* Problem to work on *
Each record below needs to be copied out exactly as it stands.

* Data to examine *

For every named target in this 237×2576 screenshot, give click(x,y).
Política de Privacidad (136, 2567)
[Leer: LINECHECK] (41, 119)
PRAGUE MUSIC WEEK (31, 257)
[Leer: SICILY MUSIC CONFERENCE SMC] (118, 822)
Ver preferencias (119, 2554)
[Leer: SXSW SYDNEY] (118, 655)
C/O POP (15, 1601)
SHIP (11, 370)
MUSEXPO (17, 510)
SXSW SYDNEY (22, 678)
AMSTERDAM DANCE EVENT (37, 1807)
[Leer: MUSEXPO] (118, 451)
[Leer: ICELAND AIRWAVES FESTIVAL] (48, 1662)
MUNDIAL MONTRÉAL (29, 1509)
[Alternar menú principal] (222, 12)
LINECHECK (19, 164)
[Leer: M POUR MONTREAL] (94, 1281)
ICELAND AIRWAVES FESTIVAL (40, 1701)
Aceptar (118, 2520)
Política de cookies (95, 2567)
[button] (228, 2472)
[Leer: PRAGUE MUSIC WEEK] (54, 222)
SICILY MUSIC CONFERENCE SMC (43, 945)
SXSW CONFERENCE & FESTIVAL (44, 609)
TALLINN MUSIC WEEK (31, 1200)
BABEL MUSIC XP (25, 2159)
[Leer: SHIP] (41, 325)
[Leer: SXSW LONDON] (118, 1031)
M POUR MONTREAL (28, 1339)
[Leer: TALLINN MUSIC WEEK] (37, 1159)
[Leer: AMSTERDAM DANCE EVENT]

* Written answer *
For every named target in this 237×2576 screenshot, give click(x,y).
Política de Privacidad (136, 2567)
[Leer: LINECHECK] (41, 119)
PRAGUE MUSIC WEEK (31, 257)
[Leer: SICILY MUSIC CONFERENCE SMC] (118, 822)
Ver preferencias (119, 2554)
[Leer: SXSW SYDNEY] (118, 655)
C/O POP (15, 1601)
SHIP (11, 370)
MUSEXPO (17, 510)
SXSW SYDNEY (22, 678)
AMSTERDAM DANCE EVENT (37, 1807)
[Leer: MUSEXPO] (118, 451)
[Leer: ICELAND AIRWAVES FESTIVAL] (48, 1662)
MUNDIAL MONTRÉAL (29, 1509)
[Alternar menú principal] (222, 12)
LINECHECK (19, 164)
[Leer: M POUR MONTREAL] (94, 1281)
ICELAND AIRWAVES FESTIVAL (40, 1701)
Aceptar (118, 2520)
Política de cookies (95, 2567)
[button] (228, 2472)
[Leer: PRAGUE MUSIC WEEK] (54, 222)
SICILY MUSIC CONFERENCE SMC (43, 945)
SXSW CONFERENCE & FESTIVAL (44, 609)
TALLINN MUSIC WEEK (31, 1200)
BABEL MUSIC XP (25, 2159)
[Leer: SHIP] (41, 325)
[Leer: SXSW LONDON] (118, 1031)
M POUR MONTREAL (28, 1339)
[Leer: TALLINN MUSIC WEEK] (37, 1159)
[Leer: AMSTERDAM DANCE EVENT]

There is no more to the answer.